» **INPUT FOR THIS TASK**
=======

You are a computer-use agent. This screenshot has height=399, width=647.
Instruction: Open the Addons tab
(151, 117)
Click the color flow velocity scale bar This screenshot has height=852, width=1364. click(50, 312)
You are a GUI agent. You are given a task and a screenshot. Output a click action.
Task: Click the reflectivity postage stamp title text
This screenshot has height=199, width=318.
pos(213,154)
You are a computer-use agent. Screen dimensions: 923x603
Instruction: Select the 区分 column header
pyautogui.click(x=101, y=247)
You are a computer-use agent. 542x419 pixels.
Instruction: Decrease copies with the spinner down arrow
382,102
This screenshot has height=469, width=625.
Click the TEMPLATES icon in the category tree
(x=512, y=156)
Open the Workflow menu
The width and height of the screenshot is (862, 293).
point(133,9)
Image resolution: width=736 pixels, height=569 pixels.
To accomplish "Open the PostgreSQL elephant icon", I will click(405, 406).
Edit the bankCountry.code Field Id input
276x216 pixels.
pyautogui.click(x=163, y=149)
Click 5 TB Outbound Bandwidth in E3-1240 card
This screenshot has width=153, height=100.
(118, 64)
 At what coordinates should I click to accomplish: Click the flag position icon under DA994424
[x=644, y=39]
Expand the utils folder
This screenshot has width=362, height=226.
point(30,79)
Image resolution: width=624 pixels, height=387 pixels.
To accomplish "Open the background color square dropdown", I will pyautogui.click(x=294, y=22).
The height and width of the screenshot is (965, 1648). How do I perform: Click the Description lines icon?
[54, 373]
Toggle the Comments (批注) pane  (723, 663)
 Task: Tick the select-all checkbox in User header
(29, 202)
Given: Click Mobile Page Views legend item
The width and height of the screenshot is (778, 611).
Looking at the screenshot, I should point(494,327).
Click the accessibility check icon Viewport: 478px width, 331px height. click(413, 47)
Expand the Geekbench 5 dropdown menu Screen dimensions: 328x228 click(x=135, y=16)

=======

» **WHAT YOU NEED TO DO**
The line containing "At what coordinates" and every line after it, up to and including the last line of the records, should be reproduced exactly, with nothing else.

» **THE COMPLETED TASK**
 At what coordinates should I click to accomplish: Click the flag position icon under DA994424
[x=644, y=39]
Expand the utils folder
This screenshot has width=362, height=226.
point(30,79)
Image resolution: width=624 pixels, height=387 pixels.
To accomplish "Open the background color square dropdown", I will pyautogui.click(x=294, y=22).
The height and width of the screenshot is (965, 1648). How do I perform: Click the Description lines icon?
[54, 373]
Toggle the Comments (批注) pane  (723, 663)
 Task: Tick the select-all checkbox in User header
(29, 202)
Given: Click Mobile Page Views legend item
The width and height of the screenshot is (778, 611).
Looking at the screenshot, I should point(494,327).
Click the accessibility check icon Viewport: 478px width, 331px height. click(413, 47)
Expand the Geekbench 5 dropdown menu Screen dimensions: 328x228 click(x=135, y=16)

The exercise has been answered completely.